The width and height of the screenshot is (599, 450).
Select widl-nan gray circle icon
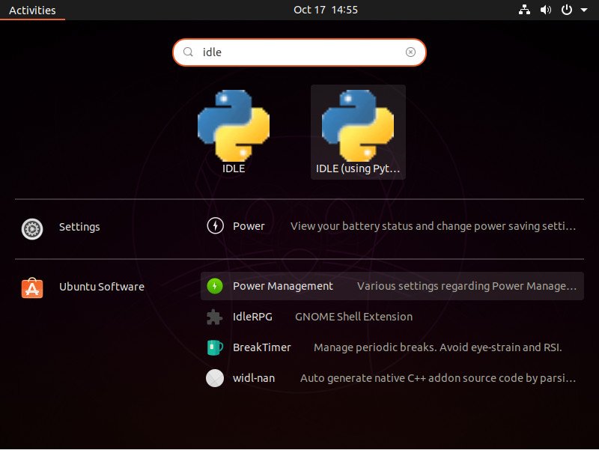pos(215,378)
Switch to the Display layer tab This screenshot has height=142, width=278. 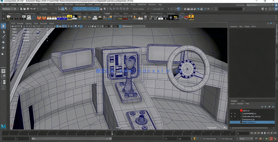tap(234, 101)
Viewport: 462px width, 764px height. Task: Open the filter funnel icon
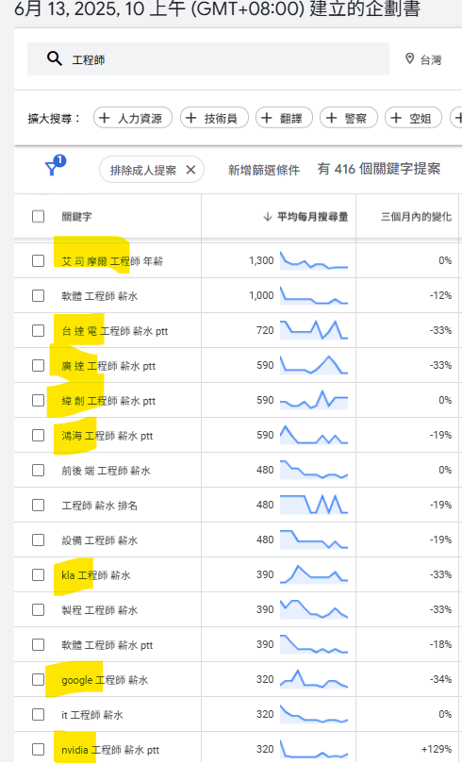(x=52, y=169)
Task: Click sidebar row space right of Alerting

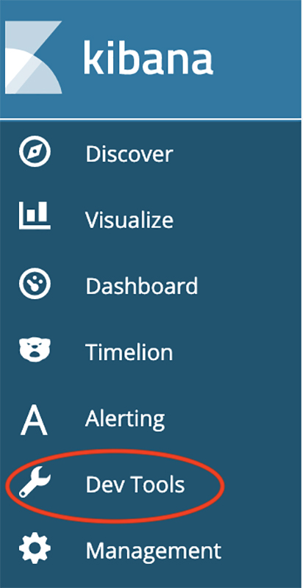Action: click(x=233, y=418)
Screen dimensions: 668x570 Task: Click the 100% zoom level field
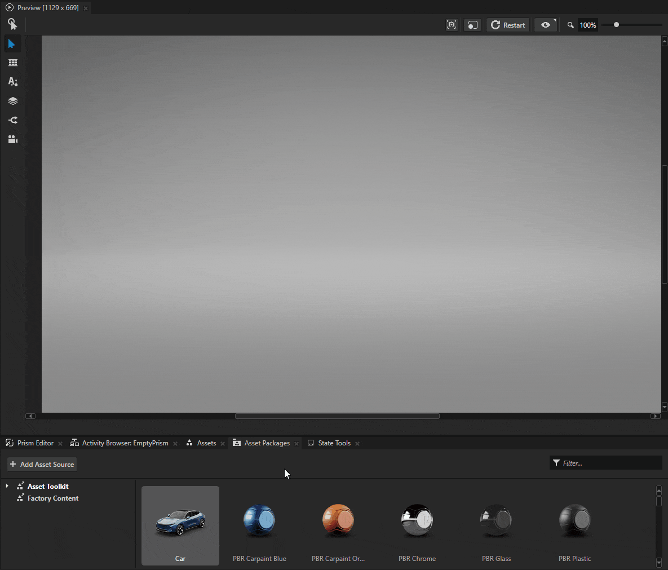(588, 25)
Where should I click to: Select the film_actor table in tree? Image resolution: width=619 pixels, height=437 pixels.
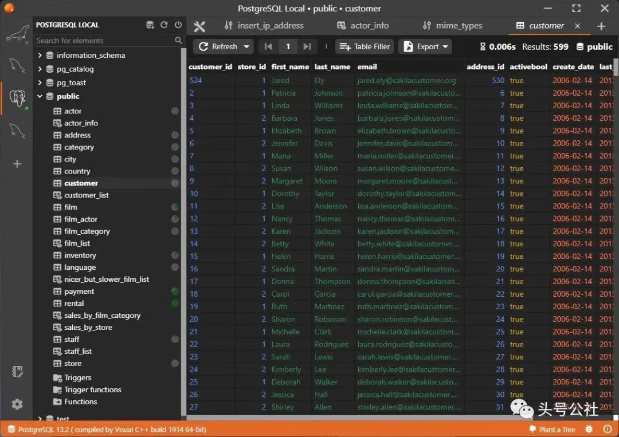[81, 219]
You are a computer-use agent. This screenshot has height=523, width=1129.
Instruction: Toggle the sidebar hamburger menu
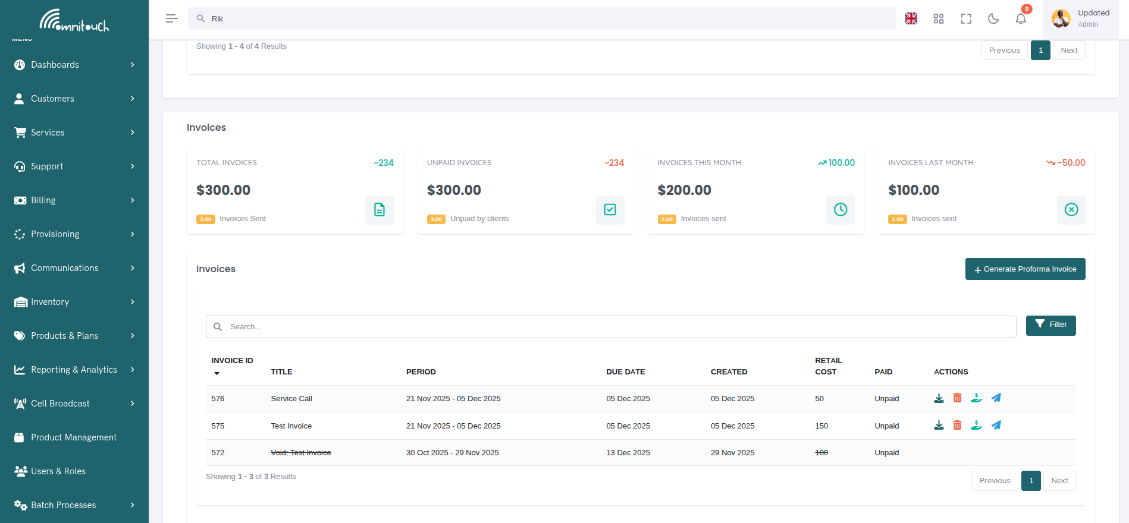point(171,19)
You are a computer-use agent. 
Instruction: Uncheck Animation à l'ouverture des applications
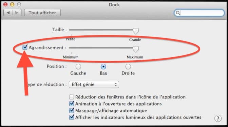pos(71,104)
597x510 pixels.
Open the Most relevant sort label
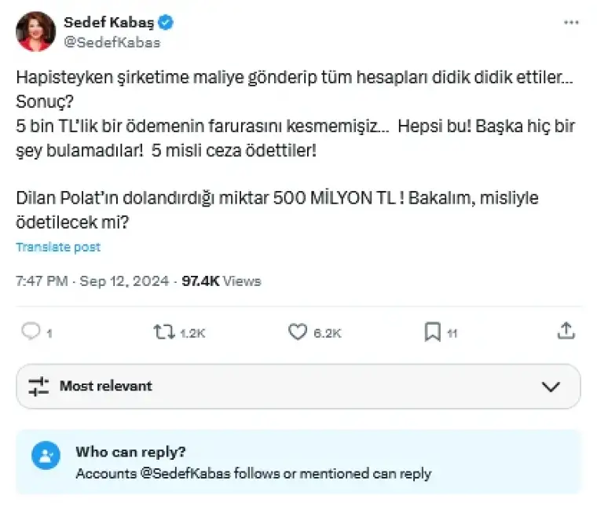point(106,386)
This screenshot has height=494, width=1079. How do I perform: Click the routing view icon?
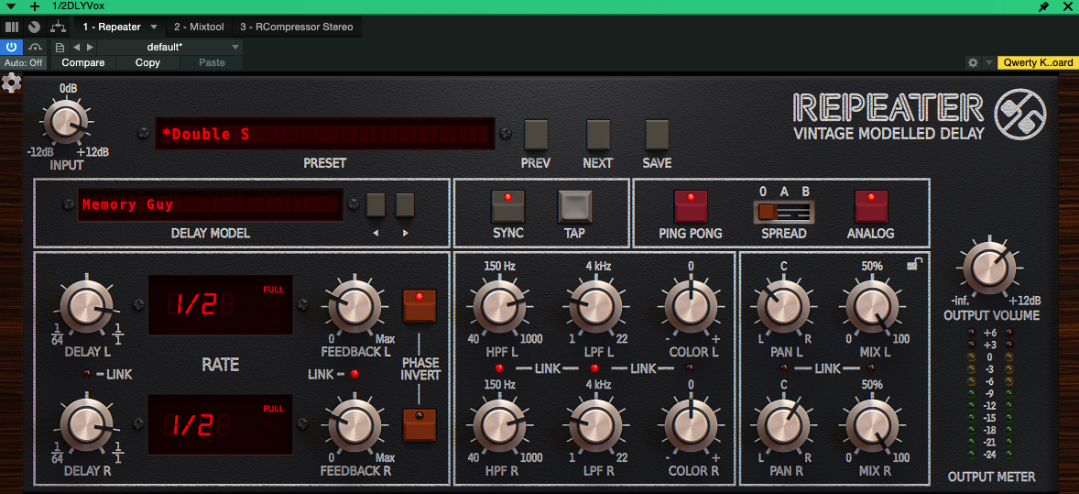coord(58,27)
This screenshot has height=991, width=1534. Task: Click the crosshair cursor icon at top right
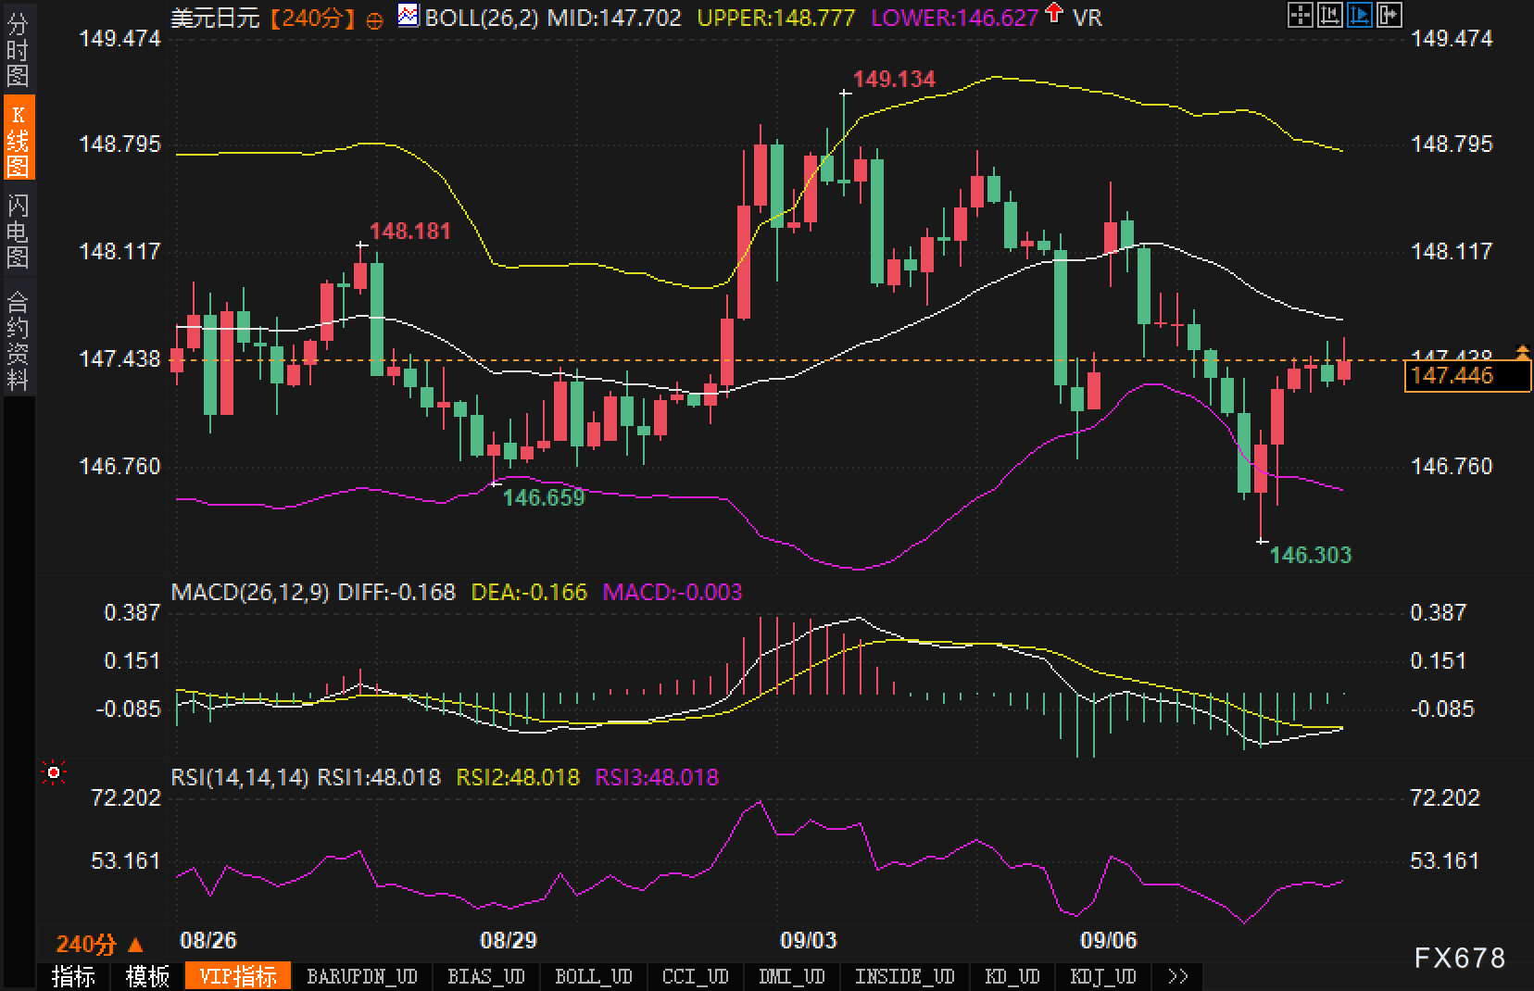point(1301,15)
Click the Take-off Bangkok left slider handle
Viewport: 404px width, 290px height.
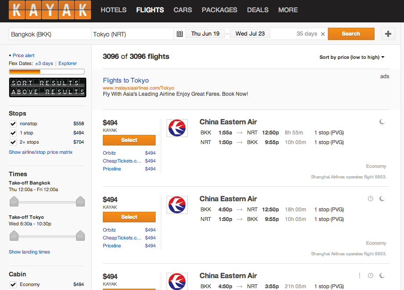pos(14,201)
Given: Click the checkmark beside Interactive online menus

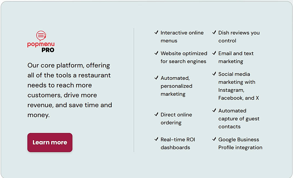Looking at the screenshot, I should pos(157,32).
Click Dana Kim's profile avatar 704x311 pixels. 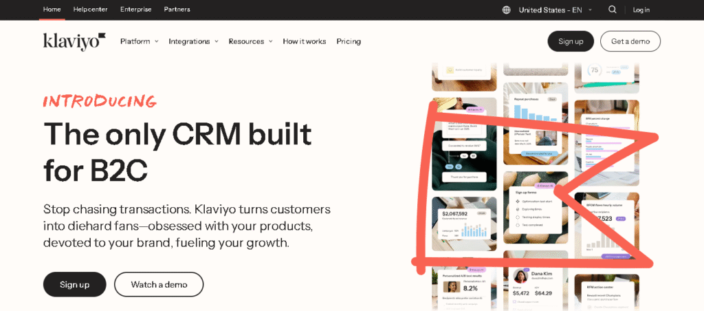pyautogui.click(x=520, y=276)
^^^^^^^^^^^^^^^^
INSTRUCTIONS FOR THE TASK :: Output only the lines above from the one containing "Screen dimensions: 668x570" to the one containing "Click the Take-off Bangkok left slider handle", both included, exactly as written and with no pictures.

REPLY TO THE EXERCISE ::
Screen dimensions: 668x570 Task: Click the 100% zoom level field
(588, 25)
Where should I click to: Select the film_actor table in tree? Image resolution: width=619 pixels, height=437 pixels.
[81, 219]
You are a computer-use agent. This screenshot has height=523, width=1129.
Instruction: Toggle the sidebar hamburger menu
point(171,19)
You are a computer-use agent. 
Instruction: Uncheck Animation à l'ouverture des applications
pos(71,104)
597x510 pixels.
Open the Most relevant sort label
point(106,386)
This screenshot has height=494, width=1079. How do I perform: Click the routing view icon?
coord(58,27)
This screenshot has height=991, width=1534. Task: Click the crosshair cursor icon at top right
point(1301,15)
Click the Take-off Bangkok left slider handle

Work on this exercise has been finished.